Minority carrier lifetimes in molecular beam epitaxy grown AlxGa1−xAs/GaAs double heterostructures doped with aluminum

Abstract

Both Al-treated pBN crucibles and Al-doped Ga melts have been used to reduce Ga-cell related oval defect densities in molecular beam epitaxy (MBE) grown epilayers. This practice, although effective in reducing the oval defect density, results in small amounts of Al contamination in the grown films. In this work, we have grown diagnostic Al0.3Ga0.7As/GaAs double heterostructure (DH) devices doped with Al in order to determine the effect of Al contamination on the minority-carrier lifetime.

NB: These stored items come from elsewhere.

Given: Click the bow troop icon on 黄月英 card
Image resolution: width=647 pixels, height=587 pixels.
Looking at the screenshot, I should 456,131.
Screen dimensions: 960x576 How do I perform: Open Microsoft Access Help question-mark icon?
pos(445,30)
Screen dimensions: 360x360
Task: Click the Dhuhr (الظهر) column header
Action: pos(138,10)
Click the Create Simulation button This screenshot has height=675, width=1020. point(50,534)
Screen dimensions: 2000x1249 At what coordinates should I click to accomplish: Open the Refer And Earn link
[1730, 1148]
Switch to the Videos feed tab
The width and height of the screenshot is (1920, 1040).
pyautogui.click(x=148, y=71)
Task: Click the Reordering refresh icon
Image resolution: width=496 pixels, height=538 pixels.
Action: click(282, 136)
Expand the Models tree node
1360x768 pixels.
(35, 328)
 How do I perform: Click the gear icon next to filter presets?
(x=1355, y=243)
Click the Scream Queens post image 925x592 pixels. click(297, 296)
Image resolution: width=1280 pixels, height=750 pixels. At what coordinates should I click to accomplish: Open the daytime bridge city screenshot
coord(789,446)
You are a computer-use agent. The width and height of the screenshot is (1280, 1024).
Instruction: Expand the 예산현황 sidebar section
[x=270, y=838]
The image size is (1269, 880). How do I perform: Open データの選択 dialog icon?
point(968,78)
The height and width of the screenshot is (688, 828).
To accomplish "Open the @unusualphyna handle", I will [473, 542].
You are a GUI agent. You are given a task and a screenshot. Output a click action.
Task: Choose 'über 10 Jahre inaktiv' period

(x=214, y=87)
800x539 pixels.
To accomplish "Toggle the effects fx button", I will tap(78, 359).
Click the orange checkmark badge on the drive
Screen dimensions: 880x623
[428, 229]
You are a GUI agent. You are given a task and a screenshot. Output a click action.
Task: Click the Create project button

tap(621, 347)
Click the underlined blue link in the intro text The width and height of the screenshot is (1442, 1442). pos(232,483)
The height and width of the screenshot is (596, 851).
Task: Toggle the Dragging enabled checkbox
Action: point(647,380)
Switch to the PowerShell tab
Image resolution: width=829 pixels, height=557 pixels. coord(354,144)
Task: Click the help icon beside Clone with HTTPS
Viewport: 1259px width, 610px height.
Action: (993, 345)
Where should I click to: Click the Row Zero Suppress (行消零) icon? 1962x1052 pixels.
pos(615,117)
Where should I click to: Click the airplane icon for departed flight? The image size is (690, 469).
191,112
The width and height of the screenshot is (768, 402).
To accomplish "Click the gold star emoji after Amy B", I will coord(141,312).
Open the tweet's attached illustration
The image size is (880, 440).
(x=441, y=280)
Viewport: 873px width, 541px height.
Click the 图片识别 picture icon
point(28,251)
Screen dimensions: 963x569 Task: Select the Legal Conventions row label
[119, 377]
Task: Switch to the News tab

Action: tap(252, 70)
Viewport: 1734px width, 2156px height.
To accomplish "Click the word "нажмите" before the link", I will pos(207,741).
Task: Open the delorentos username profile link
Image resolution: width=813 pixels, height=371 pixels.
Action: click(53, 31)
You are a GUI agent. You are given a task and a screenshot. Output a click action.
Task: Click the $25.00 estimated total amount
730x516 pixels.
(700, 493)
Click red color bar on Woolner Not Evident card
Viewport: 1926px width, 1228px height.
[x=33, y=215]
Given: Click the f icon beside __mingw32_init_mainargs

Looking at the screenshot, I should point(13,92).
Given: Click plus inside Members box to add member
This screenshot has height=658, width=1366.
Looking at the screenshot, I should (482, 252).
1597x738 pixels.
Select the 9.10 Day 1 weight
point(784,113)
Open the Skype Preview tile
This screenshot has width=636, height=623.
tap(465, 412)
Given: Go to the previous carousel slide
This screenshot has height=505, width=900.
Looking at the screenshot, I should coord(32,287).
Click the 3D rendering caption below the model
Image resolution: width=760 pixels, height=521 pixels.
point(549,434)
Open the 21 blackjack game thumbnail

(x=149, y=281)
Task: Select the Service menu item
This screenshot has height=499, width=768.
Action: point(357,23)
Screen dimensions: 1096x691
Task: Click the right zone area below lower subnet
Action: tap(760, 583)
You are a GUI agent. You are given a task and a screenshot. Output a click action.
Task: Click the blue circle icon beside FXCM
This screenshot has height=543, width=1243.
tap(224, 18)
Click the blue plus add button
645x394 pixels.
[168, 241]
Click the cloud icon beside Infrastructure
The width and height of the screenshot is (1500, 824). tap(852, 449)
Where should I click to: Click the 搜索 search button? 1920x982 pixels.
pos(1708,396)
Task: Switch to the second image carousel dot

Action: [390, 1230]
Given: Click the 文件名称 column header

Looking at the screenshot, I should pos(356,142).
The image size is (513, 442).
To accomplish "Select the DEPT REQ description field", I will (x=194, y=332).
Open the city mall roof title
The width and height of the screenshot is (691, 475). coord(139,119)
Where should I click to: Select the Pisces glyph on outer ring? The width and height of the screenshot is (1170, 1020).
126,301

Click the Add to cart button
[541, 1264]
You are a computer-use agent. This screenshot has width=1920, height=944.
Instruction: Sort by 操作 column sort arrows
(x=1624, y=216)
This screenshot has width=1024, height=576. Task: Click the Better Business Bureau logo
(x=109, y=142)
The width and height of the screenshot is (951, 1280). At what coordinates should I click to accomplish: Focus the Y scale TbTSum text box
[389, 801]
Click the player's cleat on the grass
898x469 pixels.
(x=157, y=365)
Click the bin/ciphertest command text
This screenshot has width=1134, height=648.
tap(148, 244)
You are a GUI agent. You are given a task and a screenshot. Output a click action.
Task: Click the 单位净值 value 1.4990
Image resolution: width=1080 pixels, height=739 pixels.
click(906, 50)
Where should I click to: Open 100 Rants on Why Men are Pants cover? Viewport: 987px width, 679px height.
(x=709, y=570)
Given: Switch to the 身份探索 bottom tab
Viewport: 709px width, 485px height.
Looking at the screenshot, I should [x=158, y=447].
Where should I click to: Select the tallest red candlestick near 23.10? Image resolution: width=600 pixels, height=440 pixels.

The active region of the DH structures was doped with Al at 5×1018 atoms/cm3 to emulate the levels observed when Al-treated pBN crucibles are used. Al impurity levels and distribution profiles were characterized by secondary ion mass spectrometry, and minority-carrier lifetimes of DH devices were characterized using time-resolved photoluminescence (PL) measurements. Device structures grown with various GaAs active layer thicknesses were used to calculate the interface recombination velocity (S) and the bulk lifetime (τB). We found that Al doping of the GaAs active layer adversely affects the measured PL decay time. GaAs active layers of DH devices doped with Al exhibited poor bulk lifetimes (τB≤120 ns) limited by Shockley–Read–Hall recombination. In contrast, DH devices grown with Al-free active layers resulted in significantly improved PL decay times with bulk lifetimes as high as τB=700 ns.